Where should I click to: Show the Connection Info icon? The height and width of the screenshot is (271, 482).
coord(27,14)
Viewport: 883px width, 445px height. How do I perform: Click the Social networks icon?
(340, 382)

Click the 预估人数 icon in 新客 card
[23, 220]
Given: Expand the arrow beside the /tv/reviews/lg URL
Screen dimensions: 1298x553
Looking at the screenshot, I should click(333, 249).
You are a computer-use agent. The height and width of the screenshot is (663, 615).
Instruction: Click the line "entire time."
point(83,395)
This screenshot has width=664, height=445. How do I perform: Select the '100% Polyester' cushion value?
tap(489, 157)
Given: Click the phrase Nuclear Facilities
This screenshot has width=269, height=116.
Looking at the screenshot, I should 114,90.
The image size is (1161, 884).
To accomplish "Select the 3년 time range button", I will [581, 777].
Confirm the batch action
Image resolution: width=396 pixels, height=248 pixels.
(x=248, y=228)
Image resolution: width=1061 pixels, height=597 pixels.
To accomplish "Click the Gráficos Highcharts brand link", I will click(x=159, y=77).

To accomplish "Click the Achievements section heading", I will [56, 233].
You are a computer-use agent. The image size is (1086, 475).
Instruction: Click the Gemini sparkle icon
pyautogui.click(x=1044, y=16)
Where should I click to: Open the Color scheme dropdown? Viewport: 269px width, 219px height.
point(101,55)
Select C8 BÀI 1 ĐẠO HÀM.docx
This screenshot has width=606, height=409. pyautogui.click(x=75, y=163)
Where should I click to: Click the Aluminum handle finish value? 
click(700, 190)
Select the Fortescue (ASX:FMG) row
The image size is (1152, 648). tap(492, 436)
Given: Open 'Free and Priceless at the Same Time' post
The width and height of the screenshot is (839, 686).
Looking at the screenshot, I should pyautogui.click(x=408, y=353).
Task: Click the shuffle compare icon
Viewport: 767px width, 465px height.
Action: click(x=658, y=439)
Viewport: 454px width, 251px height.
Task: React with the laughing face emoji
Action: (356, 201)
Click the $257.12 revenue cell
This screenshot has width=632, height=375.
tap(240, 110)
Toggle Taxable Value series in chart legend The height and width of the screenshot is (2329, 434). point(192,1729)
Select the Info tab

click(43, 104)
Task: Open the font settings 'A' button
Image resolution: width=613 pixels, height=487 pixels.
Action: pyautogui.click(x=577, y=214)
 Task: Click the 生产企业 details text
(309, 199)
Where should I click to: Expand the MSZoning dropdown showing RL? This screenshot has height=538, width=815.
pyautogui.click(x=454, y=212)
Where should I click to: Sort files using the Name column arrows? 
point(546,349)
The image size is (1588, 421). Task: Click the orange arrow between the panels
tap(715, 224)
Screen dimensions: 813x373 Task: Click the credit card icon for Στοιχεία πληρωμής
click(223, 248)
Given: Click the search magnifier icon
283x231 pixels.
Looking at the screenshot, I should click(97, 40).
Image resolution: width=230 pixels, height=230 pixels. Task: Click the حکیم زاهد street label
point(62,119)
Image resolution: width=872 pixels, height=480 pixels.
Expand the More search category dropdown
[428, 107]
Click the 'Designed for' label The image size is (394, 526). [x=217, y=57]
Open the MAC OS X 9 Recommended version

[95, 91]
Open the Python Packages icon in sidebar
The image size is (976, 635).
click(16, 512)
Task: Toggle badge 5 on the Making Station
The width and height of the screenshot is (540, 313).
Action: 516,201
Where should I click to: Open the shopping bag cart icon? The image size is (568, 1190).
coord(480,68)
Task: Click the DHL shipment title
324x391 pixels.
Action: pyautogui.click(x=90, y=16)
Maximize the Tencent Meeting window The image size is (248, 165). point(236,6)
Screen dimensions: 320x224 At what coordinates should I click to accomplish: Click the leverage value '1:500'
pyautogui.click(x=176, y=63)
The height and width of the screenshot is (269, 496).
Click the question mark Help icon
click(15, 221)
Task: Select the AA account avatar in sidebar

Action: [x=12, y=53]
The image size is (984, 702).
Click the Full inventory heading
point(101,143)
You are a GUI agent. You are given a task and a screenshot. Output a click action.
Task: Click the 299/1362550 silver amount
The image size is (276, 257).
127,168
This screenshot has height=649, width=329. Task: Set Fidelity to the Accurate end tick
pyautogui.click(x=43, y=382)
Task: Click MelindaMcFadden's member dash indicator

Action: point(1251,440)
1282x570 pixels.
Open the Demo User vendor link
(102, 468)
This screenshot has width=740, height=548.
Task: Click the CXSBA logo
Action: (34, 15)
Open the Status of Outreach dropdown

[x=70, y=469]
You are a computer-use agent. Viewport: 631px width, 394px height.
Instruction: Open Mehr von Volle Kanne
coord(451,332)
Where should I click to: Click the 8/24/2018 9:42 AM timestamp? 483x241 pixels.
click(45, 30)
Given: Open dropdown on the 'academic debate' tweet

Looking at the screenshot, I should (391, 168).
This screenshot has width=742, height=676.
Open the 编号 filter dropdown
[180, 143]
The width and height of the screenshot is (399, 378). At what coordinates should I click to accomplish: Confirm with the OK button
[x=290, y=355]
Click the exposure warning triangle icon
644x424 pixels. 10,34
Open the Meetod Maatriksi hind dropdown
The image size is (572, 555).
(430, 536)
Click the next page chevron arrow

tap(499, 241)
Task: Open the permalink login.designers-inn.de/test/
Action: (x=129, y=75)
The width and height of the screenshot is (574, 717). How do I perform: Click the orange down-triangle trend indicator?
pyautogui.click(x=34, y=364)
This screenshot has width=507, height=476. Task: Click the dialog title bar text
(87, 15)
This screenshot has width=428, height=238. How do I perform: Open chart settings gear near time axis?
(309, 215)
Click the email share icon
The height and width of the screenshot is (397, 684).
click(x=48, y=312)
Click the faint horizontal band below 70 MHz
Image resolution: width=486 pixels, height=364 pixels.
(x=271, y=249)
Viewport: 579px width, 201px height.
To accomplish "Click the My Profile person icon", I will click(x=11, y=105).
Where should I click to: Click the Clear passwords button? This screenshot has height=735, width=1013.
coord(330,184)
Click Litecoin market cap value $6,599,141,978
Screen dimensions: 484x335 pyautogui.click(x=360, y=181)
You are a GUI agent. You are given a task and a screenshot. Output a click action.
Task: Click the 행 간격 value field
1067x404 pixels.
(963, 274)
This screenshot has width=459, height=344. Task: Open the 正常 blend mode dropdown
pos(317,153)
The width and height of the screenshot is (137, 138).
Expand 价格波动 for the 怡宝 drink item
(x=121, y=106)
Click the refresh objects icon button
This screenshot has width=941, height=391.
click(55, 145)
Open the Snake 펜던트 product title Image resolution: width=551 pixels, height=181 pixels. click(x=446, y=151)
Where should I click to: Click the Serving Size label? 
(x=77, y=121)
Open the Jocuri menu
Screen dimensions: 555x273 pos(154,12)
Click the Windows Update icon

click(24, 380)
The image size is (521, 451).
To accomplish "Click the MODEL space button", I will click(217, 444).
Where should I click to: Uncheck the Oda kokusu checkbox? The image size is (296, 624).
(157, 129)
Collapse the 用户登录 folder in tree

━━━━━━━━━━━━━━━━━━━━━━━━━━━━━━

Output all lines from the beginning of the data up to the line holding "Image resolution: width=1061", that line included, exactly as written.

Where should I click to: Show the Connection Info icon? The height and width of the screenshot is (271, 482).
coord(27,14)
Viewport: 883px width, 445px height. How do I perform: Click the Social networks icon?
(340, 382)

Click the 预估人数 icon in 新客 card
[23, 220]
Given: Expand the arrow beside the /tv/reviews/lg URL
Screen dimensions: 1298x553
Looking at the screenshot, I should click(333, 249).
You are a computer-use agent. The height and width of the screenshot is (663, 615).
Instruction: Click the line "entire time."
point(83,395)
This screenshot has width=664, height=445. How do I perform: Select the '100% Polyester' cushion value?
tap(489, 157)
Given: Click the phrase Nuclear Facilities
This screenshot has width=269, height=116.
Looking at the screenshot, I should 114,90.
The image size is (1161, 884).
To accomplish "Select the 3년 time range button", I will [581, 777].
Confirm the batch action
Image resolution: width=396 pixels, height=248 pixels.
(x=248, y=228)
Image resolution: width=1061 pixels, height=597 pixels.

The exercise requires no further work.